• Work instructions
Swap "status bar" for "ribbon" in the records from the line containing "At what coordinates should I click to accomplish: Toggle" through the line containing "pyautogui.click(x=295, y=469)". Give back only those lines, with nothing else changed.

• Entries
— START —
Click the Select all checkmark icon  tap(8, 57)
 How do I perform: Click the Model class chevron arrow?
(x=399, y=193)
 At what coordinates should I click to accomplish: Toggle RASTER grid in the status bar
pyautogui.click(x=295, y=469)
— END —
— START —
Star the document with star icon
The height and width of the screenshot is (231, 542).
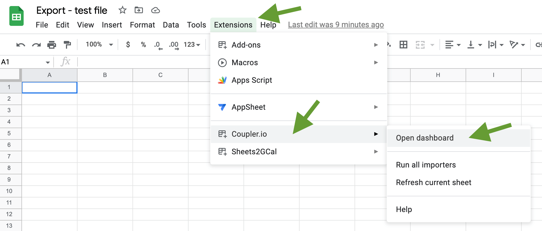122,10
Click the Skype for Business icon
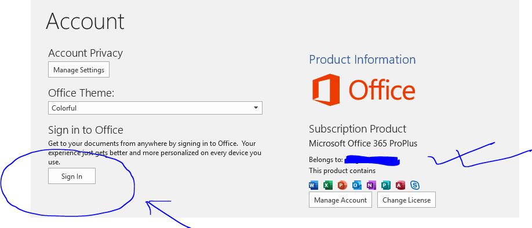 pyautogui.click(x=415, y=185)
— END —
— START —
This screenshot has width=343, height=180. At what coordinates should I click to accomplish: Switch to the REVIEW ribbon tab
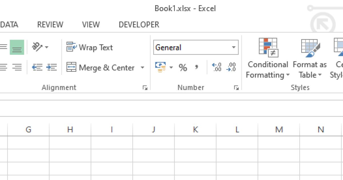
— END —
• Task solution
 At what coordinates should I click to accomplish: Toggle RASTER grid in the ribbon
pyautogui.click(x=295, y=469)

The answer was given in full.